Я хотел бы воспользоваться этой возможностью, чтобы еще раз повторить то, что в 70-е годы в буржуазной среде говорили об отношениях между моим отцом и Бебелем: "Либкнехт оттачивает стрелы, Бебель пускает их в цель".
Что касается моей матери, то речь идет о нижеследующем: в одной из своих книг Лилли Браун упоминает о встрече с ней и вкладывает ей в уста одно замечание о возможном участии Браун в балах дармштадтского двора, причем замечание изложено в такой форме, что совершенно искажает образ моей матери. Достаточно будет указать на рассказанное Юлией Фогельштайн о Лилли Браун в связи с баллотировкой ее мужа, чтобы понять, что в искажении образа целиком повинно зеркало. Мне бы не хотелось больше тратить слова для защиты моей матери – для этого я ценю ее слишком высоко.
Заметки для книги:
1. Во время так называемых "спартаковских дней" была захвачена и имперская типография. Комендантом был служащий одного крупного предприятия в Вильдау, под Берлином (кажется, инженер). Вместе с некоторыми из тех, кто участвовал в захвате, он был арестован. Мне была поручена защита, но вскоре я был отстранен от дела. Как закончился процесс, я не знаю.

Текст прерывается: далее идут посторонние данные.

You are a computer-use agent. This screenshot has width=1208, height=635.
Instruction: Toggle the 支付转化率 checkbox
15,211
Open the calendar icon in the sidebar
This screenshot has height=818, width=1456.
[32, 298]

Спустя какое-то время мне и коллеге Карлу Розенфельду было поручено представлять интересы г-жи Кольдиц в имперском военном суде. Когда я просматривал дела, мне попалась на глаза фамилия этого коменданта и напротив нее рукописная помета государственного обвинителя в Берлинском земельном суде первой инстанции Хайнера. Речь шла о том, что этот "комендант" был тогда "доверенным человеком", уполномоченным имперского правительства в имперской типографии.

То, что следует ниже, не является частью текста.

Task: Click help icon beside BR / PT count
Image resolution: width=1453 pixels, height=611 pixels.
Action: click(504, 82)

Во время первых дней процесса Ледебура предположительно при попытке к бегству конвоем был застрелен матросский лидер лейтенант Доренбах; его схватили вне Берлина и перевозили в автомобиле. Никакого наказания, по крайней мере для главных виновников, не последовало. Через несколько лет советник юстиции Грюншпрах (тот самый, который в свое время вел защиту на процессе Фогеля и товарищей и который тогда вообще был в некотором смысле юридическим консультантом людей из Эден-отеля) доверительно рассказал мне при условии сохранения полной тайны, что какое-то время назад к нему пришла вдова одного из тех конвоиров, которые участвовали в расстреле, и принесла врученную ее мужу военными властями справку, где говорилось, что ее мужу за устранение Доренбаха было обещано вознаграждение и освобождение от судебного преследования в случае успеха. Грюншпрах умер уже несколько лет назад, и я считаю себя свободным от данного ему обещания хранить тайну.

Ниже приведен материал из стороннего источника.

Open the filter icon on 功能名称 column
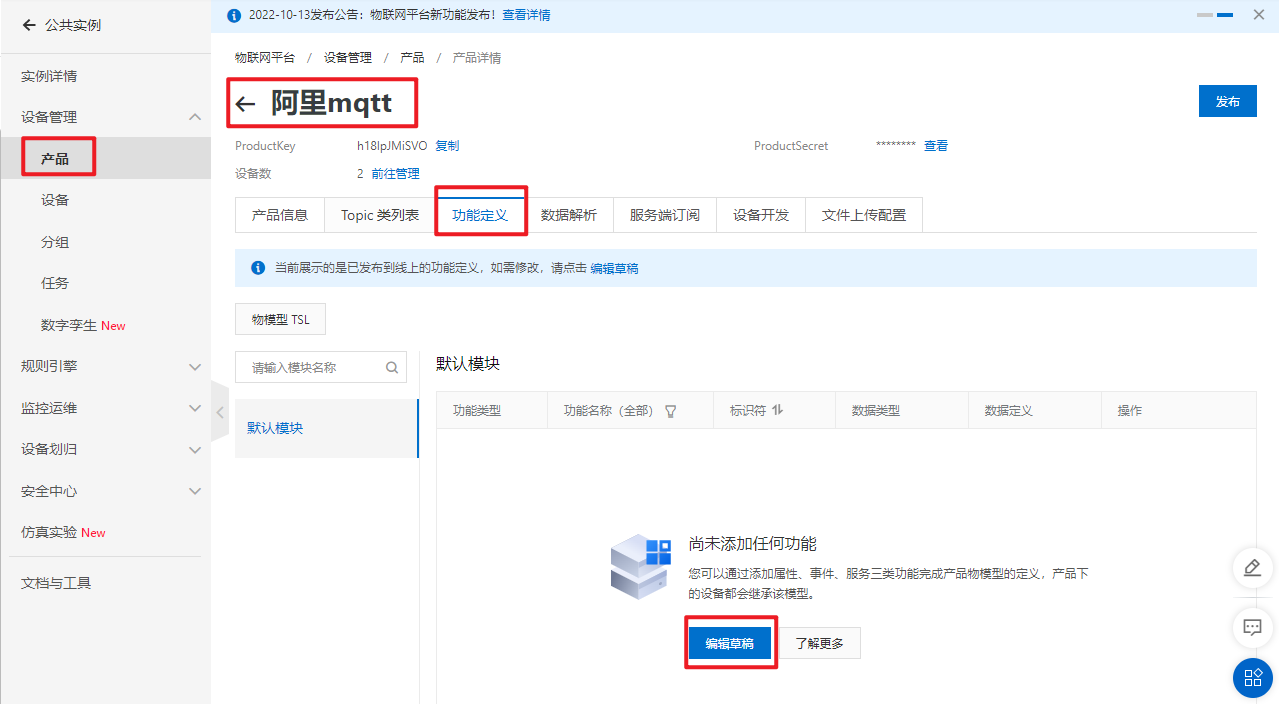 point(670,410)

2. Далее еще одно замечание, о котором мне стало известно со слов советника юстиции Вертхауэра. Он рассказывал мне вскоре после того, как ему была поручена защита Марлоха, убийцы 32-х матросов, что истинные причины этого убийства куда ужаснее, чем кто бы то ни было мог себе представить. За убийством стояли многие выскопоставленные лица – даже в дурном сне такое не могло привидеться. Больше он ничего не сказал, а вскоре, насколько я понимаю, вообще отказался от защиты. Приказ был отдан Рейнхардтом, которого, дескать, неправильно поняли. Однако в своей книге Рейнхардт отваживается представить их расстрел как юридически оправданный.
3. Во время спартаковского восстания Радек был арестован и препровожден в следственную тюрьму. Его защищал адвокат Вайнберг. Однажды Вайнберг сказал, что он должен сообщить мне нечто такое, что он не в силах постичь. В тюрьме Радек отдал ему запечатанное письмо с поручением передать его Вайсману в том случае, если будут основания опасаться, что люди из Эдена попытаются применить к нему насилие и застрелить его в тюрьме. Вайсман тогда был главным государственным обвинителем в земельном суде первой инстанции и уполномоченным контрреволюции в прокуратуре, т. е. стоящих за людьми из Эдена реакционных кругов. Позже он стал государственным комиссаром, вернее"общественной безопасности".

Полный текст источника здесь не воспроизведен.